Por que grupos policiais se opuseram anteriormente ao projeto de lei de cripto
A resistência anterior da aplicação da lei concentrou-se principalmente no tratamento da Lei CLARITY em relação aos desenvolvedores de cripto não custodiais.
A linguagem da Lei de Certeza Regulatória de Blockchain geralmente protege desenvolvedores e provedores de infraestrutura de serem classificados como transmissores de dinheiro quando não controlam fundos de clientes. Os apoiadores dizem que essas proteções impedem que programadores sejam processados apenas porque criminosos usam software de código aberto.
Grupos policiais e promotores argumentaram que a redação anterior era ampla demais. Eles alertaram que operadores DeFi, mixers e outros serviços poderiam usar a isenção para evitar registro e responsabilidade, dificultando o rastreamento de fundos ilícitos ou a recuperação de ativos para vítimas.
As revisões esclareceram que os desenvolvedores ainda podem enfrentar processo quando conscientemente ou intencionalmente facilitam lavagem de dinheiro e outros crimes. O rascunho atualizado também preserva os poderes existentes de execução criminal e dá às agências estaduais e locais um papel maior.
No entanto, democratas liderados pela senadora Catherine Cortez Masto e vários promotores continuam buscando mudanças adicionais. Sua proposta reduziria ou removeria proteções que poderiam proteger alguns provedores de serviços de cripto de processo.
Bancos pressionam por restrições mais rígidas de stablecoin
O setor bancário apoia o objetivo mais amplo de estabelecer regras federais para ativos digitais, mas quer que os legisladores revisem as disposições de stablecoin do projeto.
Uma coalizão de 134 dirigentes de associações bancárias e executivos seniores de bancos pediu ao Senado que fortaleça a Seção 10404. Essa disposição restringe os emissores de stablecoins de pagar juros, mas permite certas recompensas vinculadas a pagamentos, associações e outras atividades.
Os bancos argumentam que as exchanges poderiam usar essas exceções para fornecer retornos semelhantes a juros sobre saldos de stablecoins. Eles alertam que tais produtos poderiam retirar depósitos dos bancos regulamentados e reduzir o financiamento disponível para hipotecas, crédito agrícola e empréstimos para pequenas empresas.

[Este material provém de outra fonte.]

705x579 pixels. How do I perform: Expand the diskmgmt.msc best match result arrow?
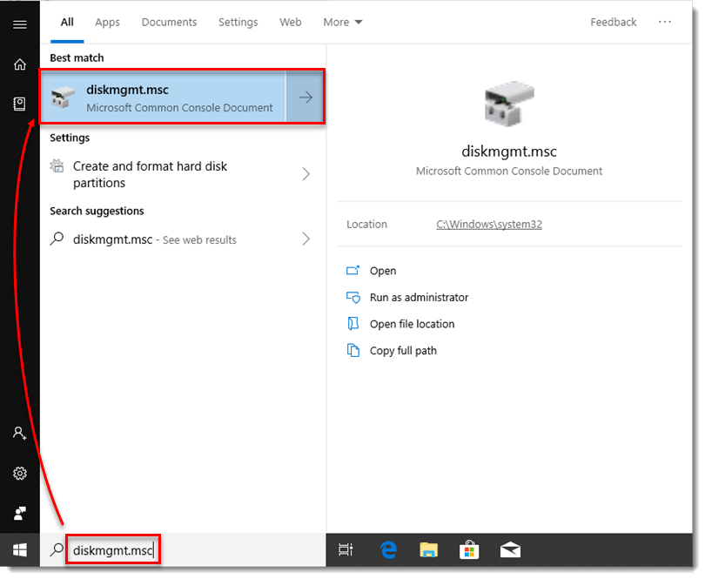click(306, 97)
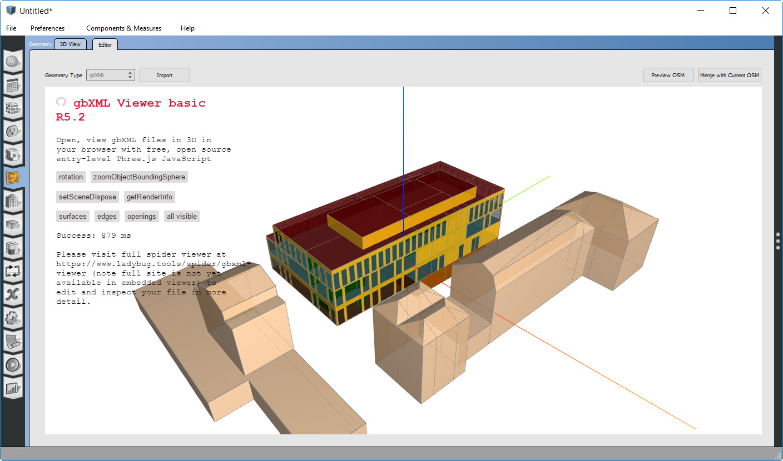The height and width of the screenshot is (461, 783).
Task: Open the Loads tab outlet icon
Action: point(13,132)
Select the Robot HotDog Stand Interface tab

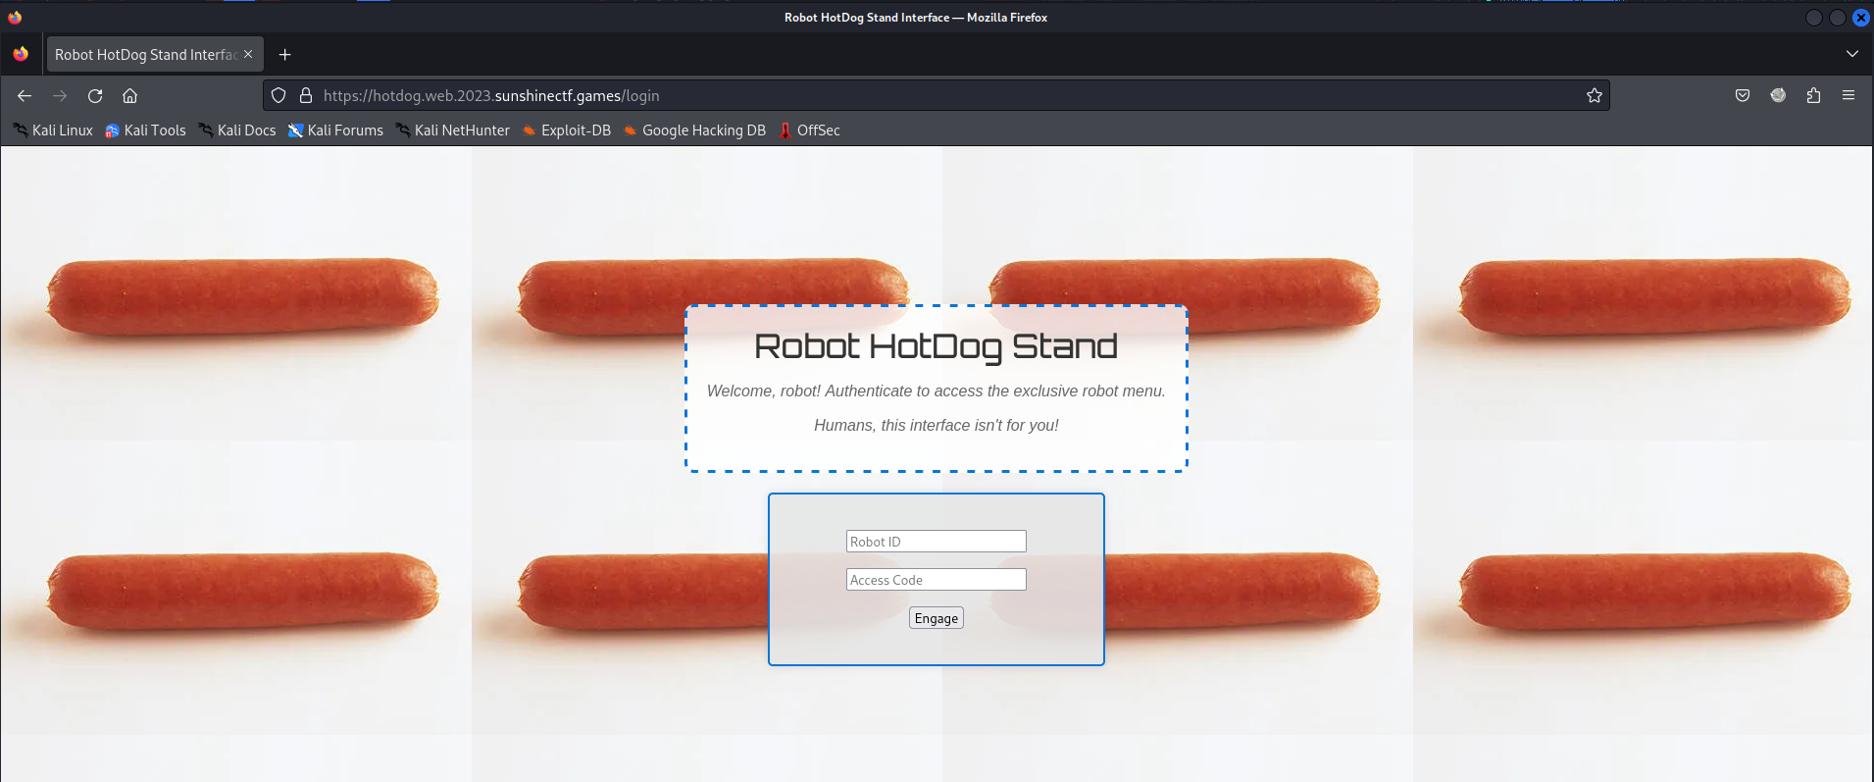[145, 54]
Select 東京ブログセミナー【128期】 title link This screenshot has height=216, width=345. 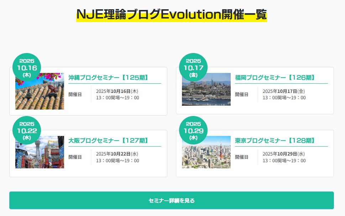click(x=275, y=141)
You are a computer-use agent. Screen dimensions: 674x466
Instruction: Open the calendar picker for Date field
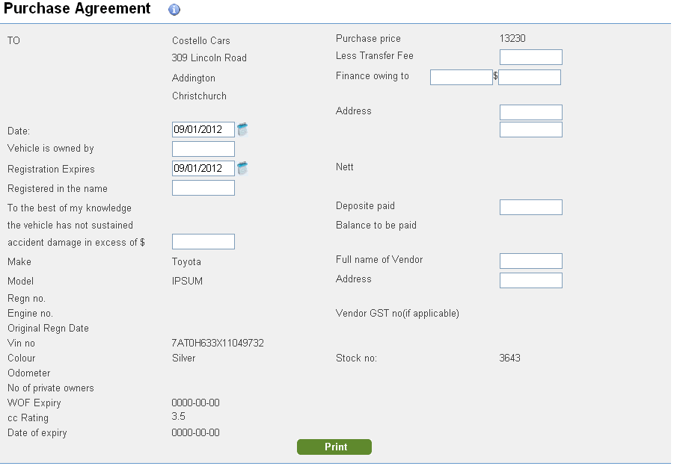pyautogui.click(x=242, y=129)
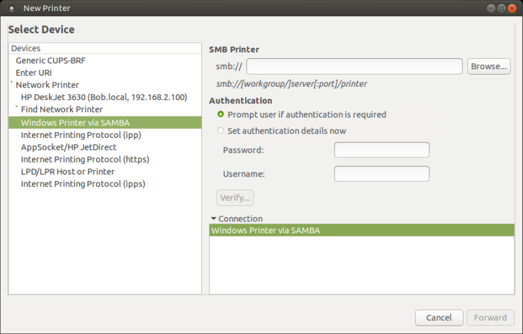Select the HP DeskJet 3630 printer
523x334 pixels.
coord(104,97)
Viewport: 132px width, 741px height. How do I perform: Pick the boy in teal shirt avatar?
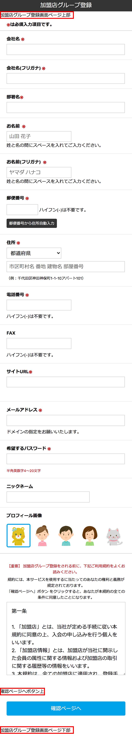click(66, 535)
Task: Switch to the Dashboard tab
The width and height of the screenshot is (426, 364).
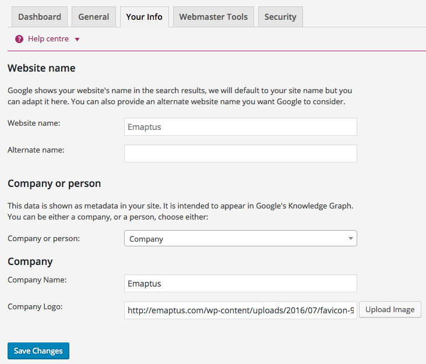Action: click(40, 17)
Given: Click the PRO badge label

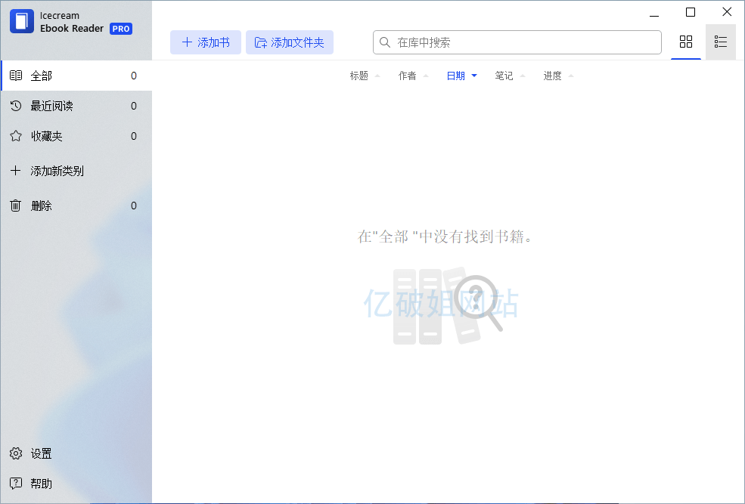Looking at the screenshot, I should pos(120,29).
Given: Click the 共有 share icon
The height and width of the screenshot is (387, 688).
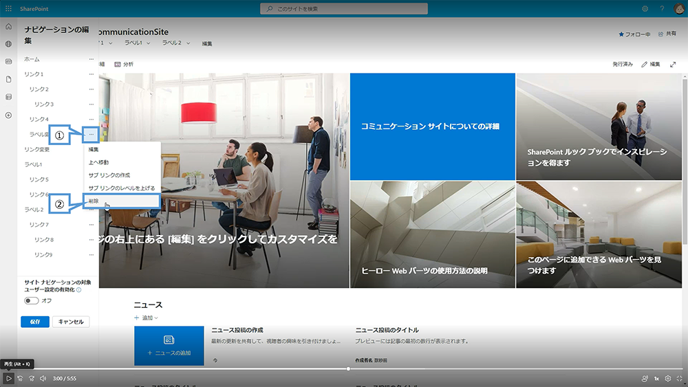Looking at the screenshot, I should (667, 34).
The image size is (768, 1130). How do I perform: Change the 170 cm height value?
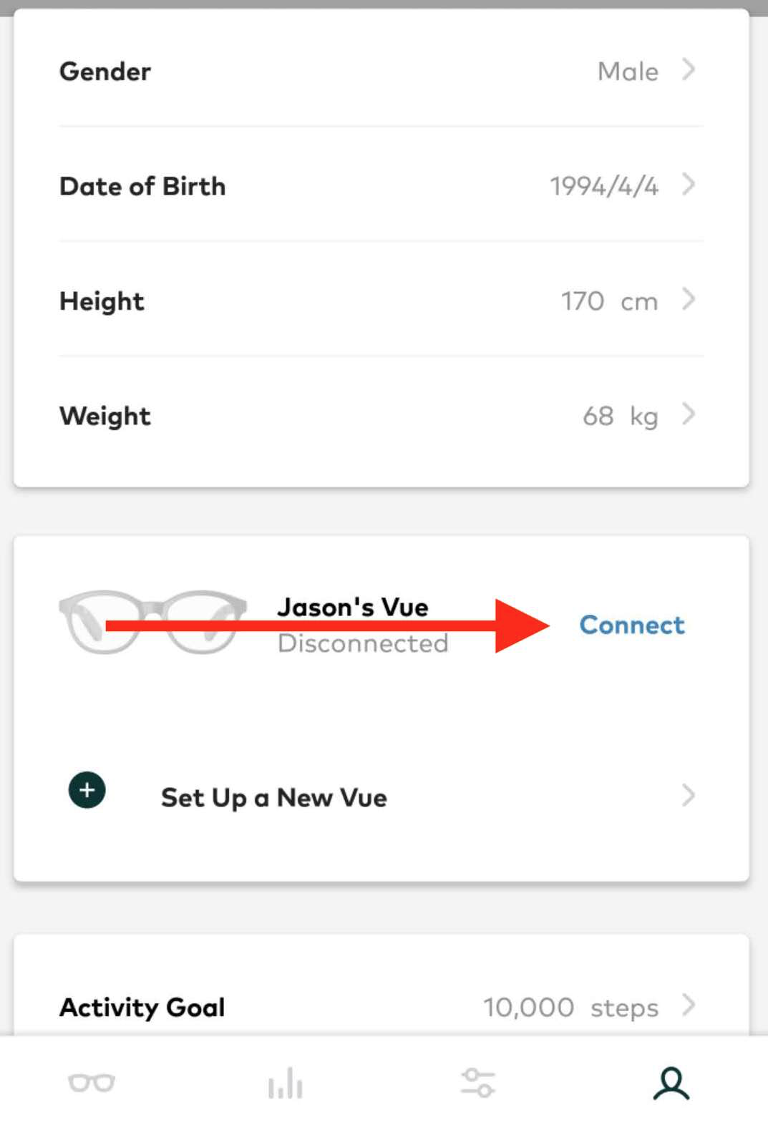point(609,301)
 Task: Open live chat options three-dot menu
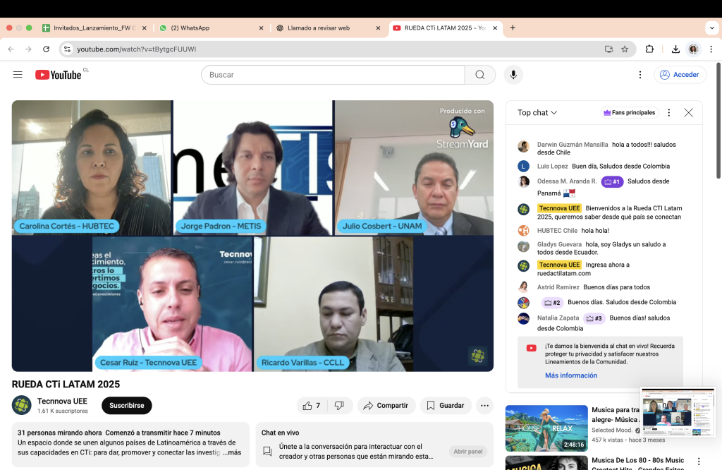[669, 113]

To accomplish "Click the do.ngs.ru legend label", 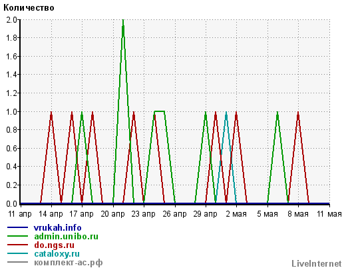I will tap(54, 245).
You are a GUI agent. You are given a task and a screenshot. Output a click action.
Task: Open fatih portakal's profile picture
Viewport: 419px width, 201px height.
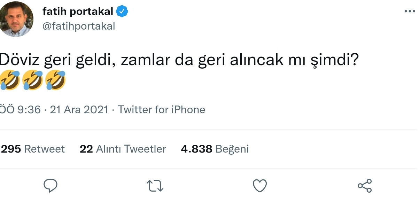pos(16,19)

A American Bankers Association e outros cinco grupos comerciais financeiros chamaram a legislação de um passo importante em direção à regulamentação federal de criptomoedas. No entanto, eles querem que o Congresso proíba retornos passivos vinculados ao tamanho ou duração das participações em stablecoins, preservando recompensas legítimas baseadas em transações.
O conselheiro de criptomoedas da Casa Branca, Patrick Witt, contestou os avisos do setor bancário, argumentando que os bancos estão buscando proteção contra a concorrência, em vez de salvaguardas mais fortes para o consumidor.
Disputa ética deixa probabilidade de aprovação em 30%
Apesar do crescente apoio policial, a ética política continua sendo uma das maiores barreiras para um acordo no Senado.
Os democratas querem restrições que abordem os interesses financeiros em criptomoedas detidos por funcionários eleitos e suas famílias. O senador republicano Thom Tillis também indicou que não apoiará o projeto sem uma disposição ética aceitável.
Tillis planeja enviar uma proposta ética bipartidária à Casa Branca para aprovação do presidente Donald Trump. Os democratas não descartaram apoiar uma votação antes do recesso, mas é improvável que apoiem o texto atual sem novas mudanças.
Os traders da Polymarket colocam a probabilidade de Trump assinar a CLARITY Act em 2026 em 30%. O Senado tem até o recesso programado para 7 de agosto para chegar a um acordo e avançar a legislação durante a janela atual.

O endosso da MCCA remove uma fonte de resistência institucional, mas não resolve as disputas éticas, DeFi e de stablecoins. Sem um compromisso bipartidário, o projeto pode ter dificuldade para garantir os 60 votos no Senado necessários para superar um filibuster.